Jumat, 17 Juni 2011

Ketika muka temu muka

strong bonds, trust and deep friendships require physical interaction
Di tulisan sebelumnya saya menulis tentang fungsi media social. Betul, media social memang bisa menjadi tempat mencurahkan perasaan anda. Seperti kata orang-orang, ketika mampu menceritakan apa yang kita rasakan seperempat dari beban itu serasa berkurang, walaupun kita tidak medapat masukan apa-apa. Bukanlah sebagian besar kita bercerita di media social? Akan tetapi kalau kita bisa dapat tiga perempat atau setengah, bukankah itu lebih baik?:P. Dan menurut saya pertambahan beban yang berkurang ini hanya diperoleh ketika anda bercerita muka temu muka dan berbaagi dengan seseorang yang dipercaya. Percayalah, hal itu jauh lebih membantu.
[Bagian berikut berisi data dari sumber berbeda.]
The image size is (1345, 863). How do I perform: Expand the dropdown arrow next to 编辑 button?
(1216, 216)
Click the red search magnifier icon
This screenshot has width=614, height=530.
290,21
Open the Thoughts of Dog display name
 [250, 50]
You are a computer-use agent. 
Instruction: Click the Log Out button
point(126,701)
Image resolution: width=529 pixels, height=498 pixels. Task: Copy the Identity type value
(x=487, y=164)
Akhir-akhir ini media sosial menjadi gaya hidup yang wajib diikuti setiap orang. Secara tidak langsung kita diarahkan untuk memiliki akun, sehingga akhirnya dapat berkomunikasi dengan teman, saudara, keluarga pun pacar Dengannya anda akan mudah berkomunikasi dan terhubungkan dengan banyak orang yang terpisahkan oleh jarak dan waktu dengan anda. Mulai dari Y!M, MSN, FB, twiiter, skype dlsb, semakin memudahkan kita untuk berbagi berita pun cerita.
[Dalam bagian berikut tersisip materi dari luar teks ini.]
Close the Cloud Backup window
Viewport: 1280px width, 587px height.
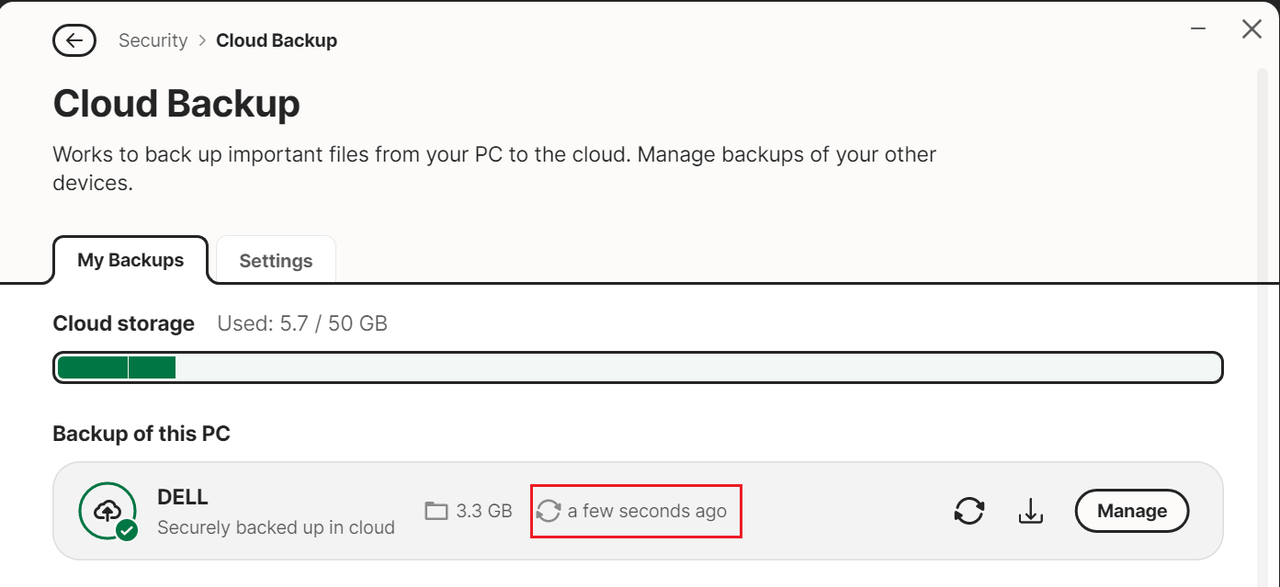(x=1251, y=29)
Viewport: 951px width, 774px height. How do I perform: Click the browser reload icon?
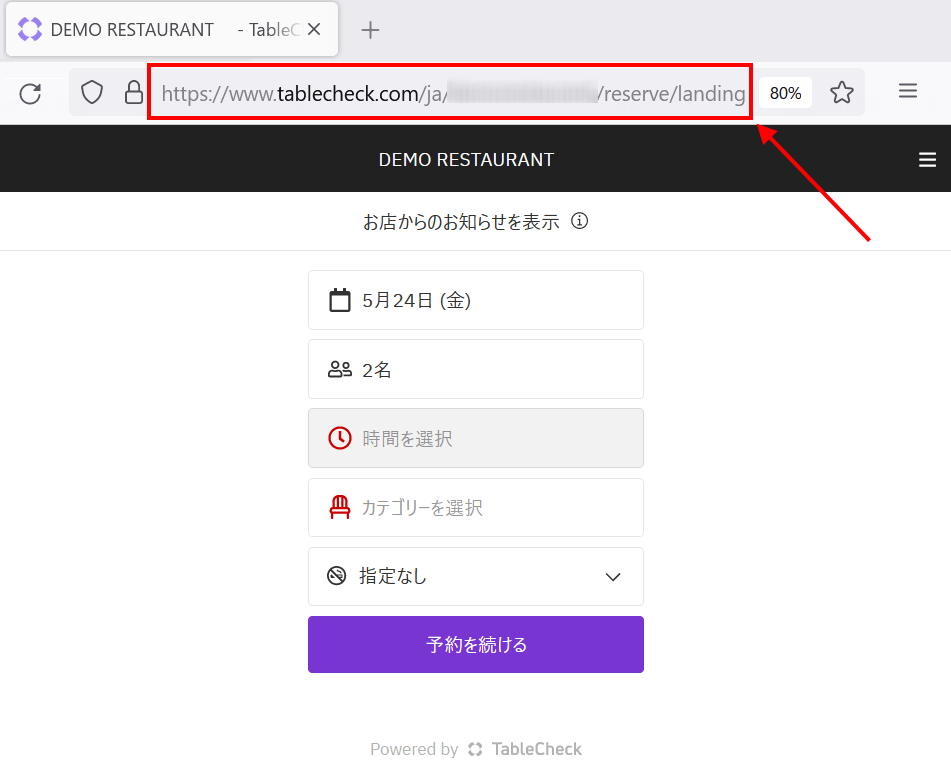30,93
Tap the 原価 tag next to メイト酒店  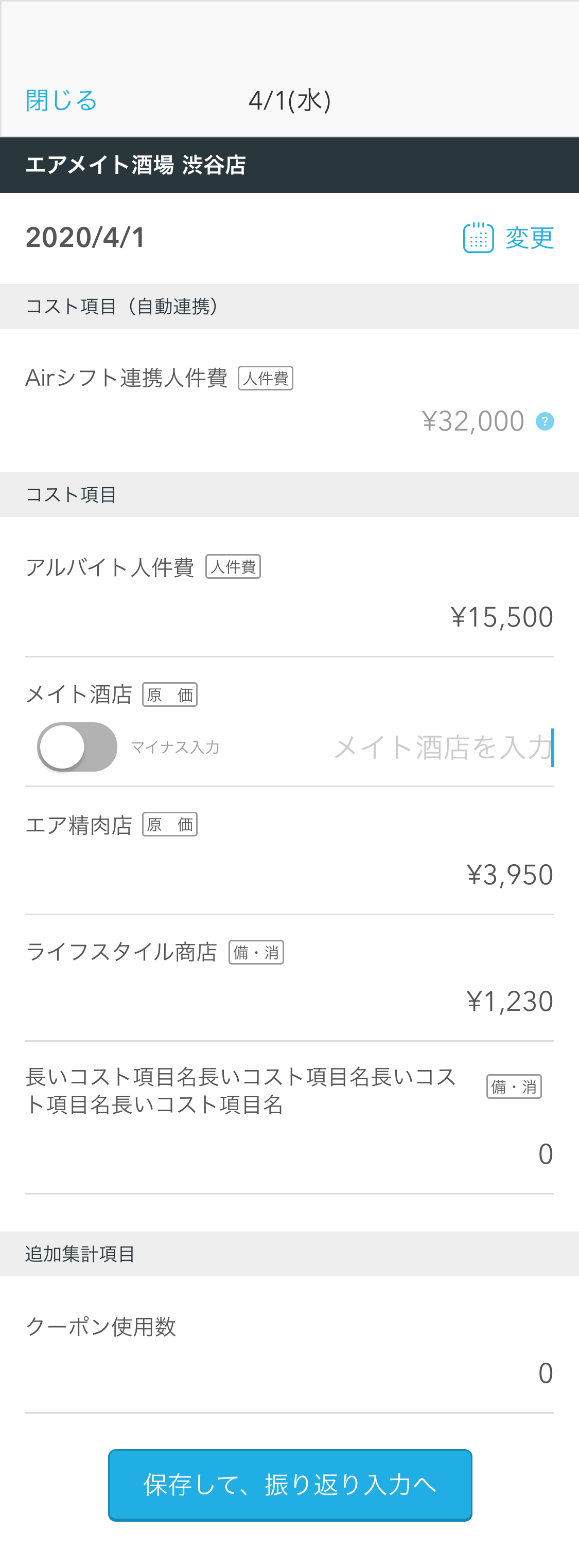coord(170,694)
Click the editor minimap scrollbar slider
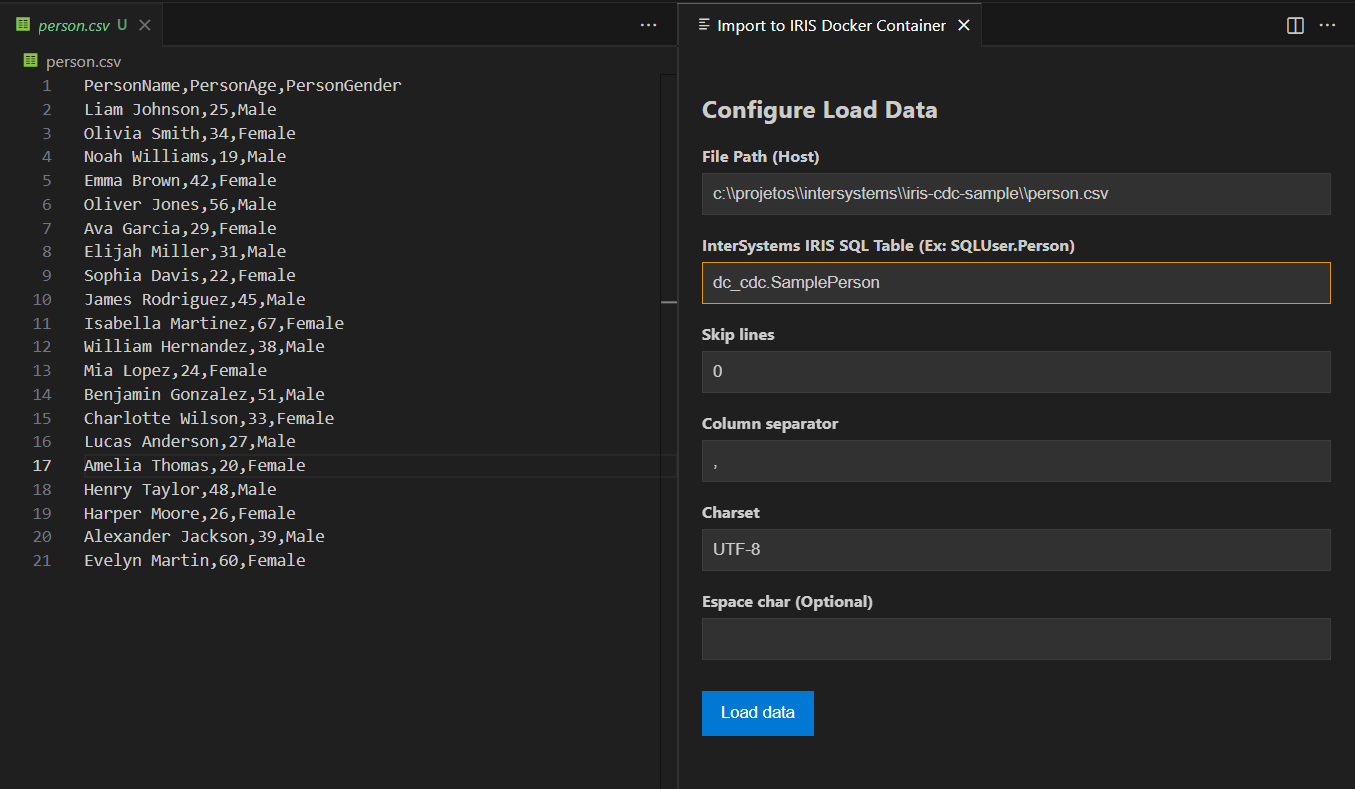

Saya pribadi bersyukur atas adanya fasilitas-fasilitas tersebut, namun sejujurnya ribuan kali chating tidak dapat mengalahkan satu kali pertemuan yang nyata. Muka temu muka. Chat memang bisa membantu, namun sejauh ini emote tertawa ngakak di Y!M seberapa banyakpun di kirim, tidak dapat mengalahkan rasa lega ketika anda tertawa bersama di tempat yang sama. Ada emosi-emosi yang emote secanggih apapun tidak dapat mewakili apa yang kita rasakan. Dan dengan kehadiran orang terdekat membuat anda jauh lebih lega.
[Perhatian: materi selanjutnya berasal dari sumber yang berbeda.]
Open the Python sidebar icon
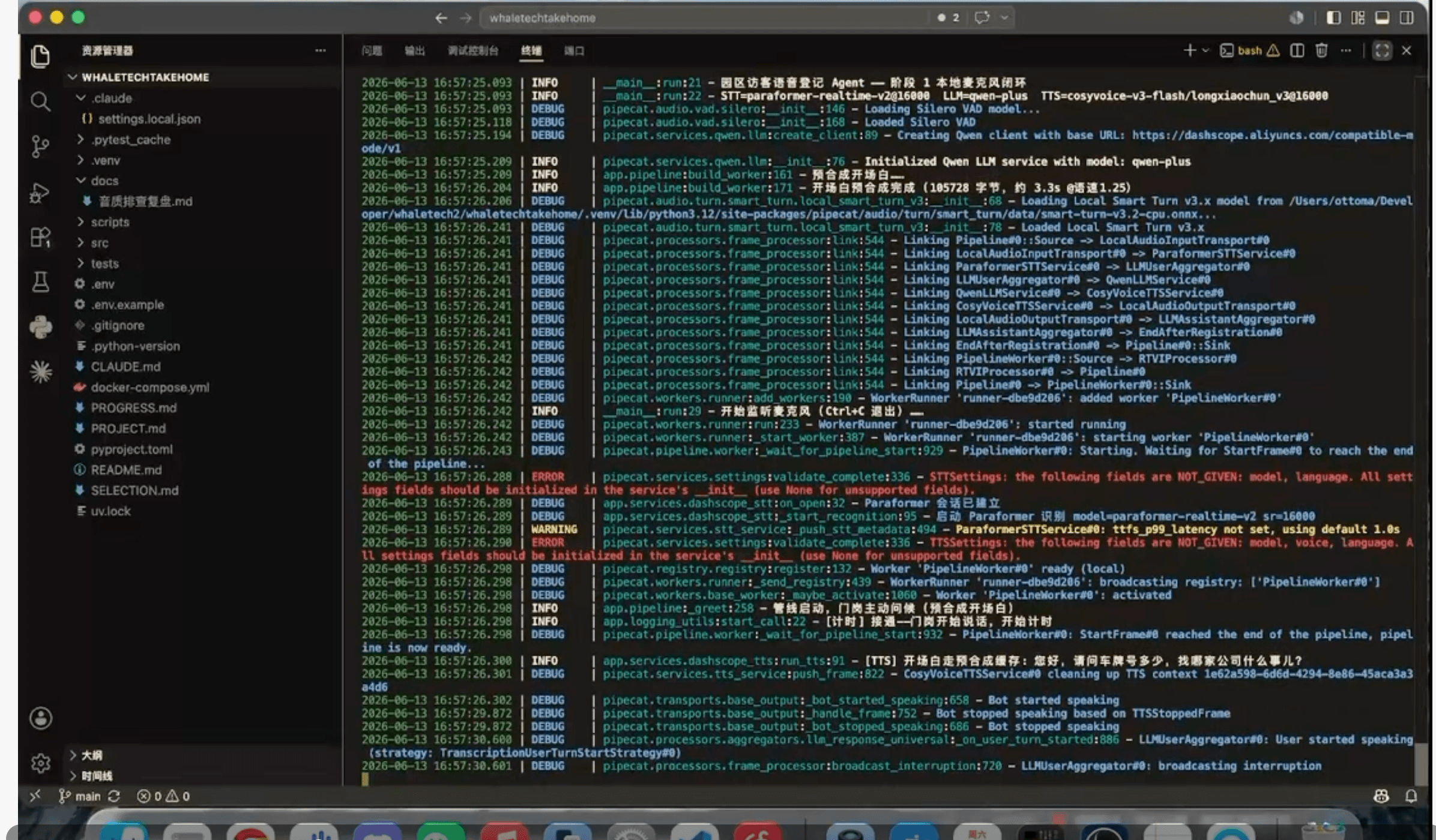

Beberapa minggu belakangan ini saya mengalami masa transisi. Ketika saya tinggal di kosan yang sepi, di kantor yang sebagian waktu dihabiskan untuk bekerja. Kondisi ini membuat saya jadi tidak mudah untuk berbagi sesuatu perasaan yang tidak hanya melulu bercerita tentang pekerjaan, namun menceritakan hal-hal biasa. Tertawa biasa.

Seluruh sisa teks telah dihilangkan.